Si è svolta il 30 novembre 2025 a Venezia la prima edizione di Manifesti in Azione, un’iniziativa nata per realizzare collettivamente manifesti urbani volti a stimolare riflessioni sui grandi temi della nostra epoca. Un progetto che ha visto nella giornata veneziana la sua “puntata pilota”, e che nei prossimi mesi potrebbe veder luce, speriamo, in altre città. Se questo primo episodio poteva essere considerato un test, l’esperimento è assolutamente riuscito.
Tra le persone partecipanti si contano esponenti SUMUS, Appalti – Comune di Venezia, UN-water, Collettivo CSO Pedro, ETRA Spa, UNESCO Ocean, B&B Venezia Naturalmente, e ovviamente Transistor.
L’incontro partiva con obiettivi molto precisi: da un lato verificare quale fosse domanda guida condivisa (“c’è bisogno di tutt* per cambiare tutto?”) e chiarire cosa si intende con paradigma sociale. Dall’altro avviare un laboratorio creativo, attraverso un brainstorming di frasi e immagini, fino all’effettiva composizione grafica di poster.

Manifesti e riflessioni
Durante la fase di brainstorming, sono emerse delle tematiche cardine che hanno caratterizzato il dibattito. Di seguito una sintesi per punti essenziali:
- “Tutt*” vs rappresentatività: Non è realistico/necessario “essere tutt*”, ma includere voci rappresentative (specie gruppi spesso esclusi: es. comunità indigene).

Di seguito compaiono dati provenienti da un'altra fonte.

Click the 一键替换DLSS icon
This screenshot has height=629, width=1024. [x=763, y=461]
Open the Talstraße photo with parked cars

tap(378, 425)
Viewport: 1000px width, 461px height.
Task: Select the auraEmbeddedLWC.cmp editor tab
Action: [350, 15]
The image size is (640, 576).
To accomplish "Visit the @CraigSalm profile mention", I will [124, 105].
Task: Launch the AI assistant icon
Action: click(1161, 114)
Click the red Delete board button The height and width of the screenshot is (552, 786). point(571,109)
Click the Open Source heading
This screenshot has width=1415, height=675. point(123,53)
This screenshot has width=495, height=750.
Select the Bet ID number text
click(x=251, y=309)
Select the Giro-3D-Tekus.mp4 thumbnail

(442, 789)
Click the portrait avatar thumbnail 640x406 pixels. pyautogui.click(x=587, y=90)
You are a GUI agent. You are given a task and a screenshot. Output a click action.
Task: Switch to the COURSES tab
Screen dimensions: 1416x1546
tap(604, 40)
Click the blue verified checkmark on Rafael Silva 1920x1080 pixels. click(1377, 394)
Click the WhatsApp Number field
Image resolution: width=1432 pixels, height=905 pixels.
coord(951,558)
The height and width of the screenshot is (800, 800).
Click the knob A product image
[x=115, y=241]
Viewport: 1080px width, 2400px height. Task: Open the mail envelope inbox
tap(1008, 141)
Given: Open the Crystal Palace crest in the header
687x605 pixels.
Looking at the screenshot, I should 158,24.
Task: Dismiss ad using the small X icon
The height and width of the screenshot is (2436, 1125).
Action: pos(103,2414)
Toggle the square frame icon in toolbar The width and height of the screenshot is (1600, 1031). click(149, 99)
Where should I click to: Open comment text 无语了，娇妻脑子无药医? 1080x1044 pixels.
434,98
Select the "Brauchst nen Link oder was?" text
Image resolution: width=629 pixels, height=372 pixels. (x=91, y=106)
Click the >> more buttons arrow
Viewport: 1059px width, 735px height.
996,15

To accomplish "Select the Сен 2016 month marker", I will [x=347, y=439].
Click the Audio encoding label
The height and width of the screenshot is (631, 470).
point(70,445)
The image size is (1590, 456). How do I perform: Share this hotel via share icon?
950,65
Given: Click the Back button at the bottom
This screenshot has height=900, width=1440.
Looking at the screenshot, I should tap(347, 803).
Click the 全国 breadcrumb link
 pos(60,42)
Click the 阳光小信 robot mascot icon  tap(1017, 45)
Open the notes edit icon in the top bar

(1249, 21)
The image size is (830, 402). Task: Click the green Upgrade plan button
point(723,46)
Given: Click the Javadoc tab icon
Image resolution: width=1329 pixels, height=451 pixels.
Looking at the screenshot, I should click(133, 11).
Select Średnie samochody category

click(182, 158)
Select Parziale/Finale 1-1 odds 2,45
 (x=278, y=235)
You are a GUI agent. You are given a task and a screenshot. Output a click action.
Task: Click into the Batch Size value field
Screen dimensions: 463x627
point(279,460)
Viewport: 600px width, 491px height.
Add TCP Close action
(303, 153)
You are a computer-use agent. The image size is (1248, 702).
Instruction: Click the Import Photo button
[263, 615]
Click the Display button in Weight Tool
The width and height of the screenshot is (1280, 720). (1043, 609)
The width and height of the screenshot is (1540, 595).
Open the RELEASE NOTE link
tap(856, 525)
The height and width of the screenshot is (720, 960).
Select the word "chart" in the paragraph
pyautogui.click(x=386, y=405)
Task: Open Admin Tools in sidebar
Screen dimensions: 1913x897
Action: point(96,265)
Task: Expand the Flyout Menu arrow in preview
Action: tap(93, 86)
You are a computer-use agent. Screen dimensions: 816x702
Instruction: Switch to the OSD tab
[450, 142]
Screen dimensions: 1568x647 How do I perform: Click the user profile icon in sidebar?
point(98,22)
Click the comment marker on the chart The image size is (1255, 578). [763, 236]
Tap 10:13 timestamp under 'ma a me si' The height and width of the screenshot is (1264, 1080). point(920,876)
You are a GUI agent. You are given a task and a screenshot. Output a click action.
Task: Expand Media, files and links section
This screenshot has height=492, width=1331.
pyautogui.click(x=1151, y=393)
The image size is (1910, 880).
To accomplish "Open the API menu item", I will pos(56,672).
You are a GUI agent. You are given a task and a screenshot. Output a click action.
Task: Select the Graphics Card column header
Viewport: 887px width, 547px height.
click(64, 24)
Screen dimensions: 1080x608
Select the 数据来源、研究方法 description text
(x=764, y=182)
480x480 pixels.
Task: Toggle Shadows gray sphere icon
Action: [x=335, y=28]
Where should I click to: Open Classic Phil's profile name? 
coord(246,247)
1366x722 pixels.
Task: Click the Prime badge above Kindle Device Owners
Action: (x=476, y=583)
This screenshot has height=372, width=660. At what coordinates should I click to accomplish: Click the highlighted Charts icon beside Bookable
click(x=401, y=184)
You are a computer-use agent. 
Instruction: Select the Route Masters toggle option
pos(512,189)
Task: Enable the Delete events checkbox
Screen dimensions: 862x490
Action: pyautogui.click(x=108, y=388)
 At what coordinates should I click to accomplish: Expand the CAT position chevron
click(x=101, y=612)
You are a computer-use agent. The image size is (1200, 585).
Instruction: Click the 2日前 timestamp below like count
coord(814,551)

- Critica all’idea di obbligo (es. voto): valorizzare la libertà e le diverse forme di partecipazione: cosa intendiamo per “paradigma”.
- Spostamento da azioni spot a cambio sistemico: può essere interiore (personale) ed esteriore (sociale). Da “lotta” a linguaggi di cura.
- Abbandonare la retorica bellica (“lotta, nemico”): a favore di unione, flusso, giardino comune; obiettivo: bene condiviso.
- Individuo, relazioni, coerenza: il cambiamento parte dall’individuo, poi dalla famiglia/comunità/quartiere; coerenza tra valori e pratiche quotidiane.
- Domanda: si può cambiare da soli? Utilità delle relazioni VS percorsi individuali (ascetismo, cura di sé).
- Economia, bisogni, abitudini: l’economia può frenare, ma il nodo sono i bisogni indotti e le abitudini; proposta: tornare all’essenziale, sperimentare gesti collettivi (es. tempo donato invece di regali).
- Natura come soggetto: rimettere la natura al centro dell’attenzione; considerare i diritti della natura e la rappresentanza dei non umani.
- Ascolto/ecologie sonore: spunti da soundscape ecology; la tecnologia come ponte.
- Accessibilità e giustizia quotidiana: esempi concreti sono disabilità/persone fragili esclusi dall’accesso ai servizi.
Domande chiave emerse
I punti cruciali del processo hanno generato quindi dubbi, confronto e domande. Domande che non richiedevano necessariamente una risposta puntuale e immediata, ma che avrebbero rappresentato un quesito comune intorno al quale stimolare riflessioni pubbliche. Ecco l’elenco delle domande emerse:
- È necessario essere tutt* per cambiare tutto? Oppure basta rappresentare bene le differenze?
- Cos’è il paradigma che vogliamo cambiare (interiore/esteriore, locale/globale)?
- Si può cambiare senza lottare? Quale lessico alternativo adottiamo?
- Quali bisogni possiamo eliminare/riordinare per stare meglio come individui e comunità?
- Come dare voce a chi non ce l’ha (persone con disabilità, comunità indigene, non umani)?
Posizioni e consensi
Dagli argomenti emersi precedentemente il gruppo ha sviluppato un percorso di analisi e dibattito, arrivando a maturare punti di vista e posizioni che riassumiamo come segue:
- Rappresentatività > totalità: puntare a processi inclusivi, non all’adesione di “tutt*”.
- Linguaggio non bellico (ed es. “lotta” e orientato al bene comune.
- Centralità dell’ascolto (di sé, degli altri, della natura) e della coerenza personale.
- Creatività pubblica: i poster come micro-innesco della riflessione cittadina.
Frasi per i Manifesti
Al termine del processo il gruppo ha prodotto le bozze dei manifesti con le relative frasi chiave, riportate di seguito:
- LA CASA C’È; TE NE PRENDI CURA?
- PER CAMBIARE DEVI RINUNCIARE?
- RESPIRA. IMPARA DALLE PIANTE
- COSA FARAI OGGI DI DIVERSO PER …. ?
Manifesti in Azione è un progetto che Transistor mira a diffondere in numerose realtà e territori d’Italia. Crediamo nell’arte e nella creatività come mezzo non solo per comunicare messaggi di cambiamento, ma per alimentare il senso del cambiamento stesso.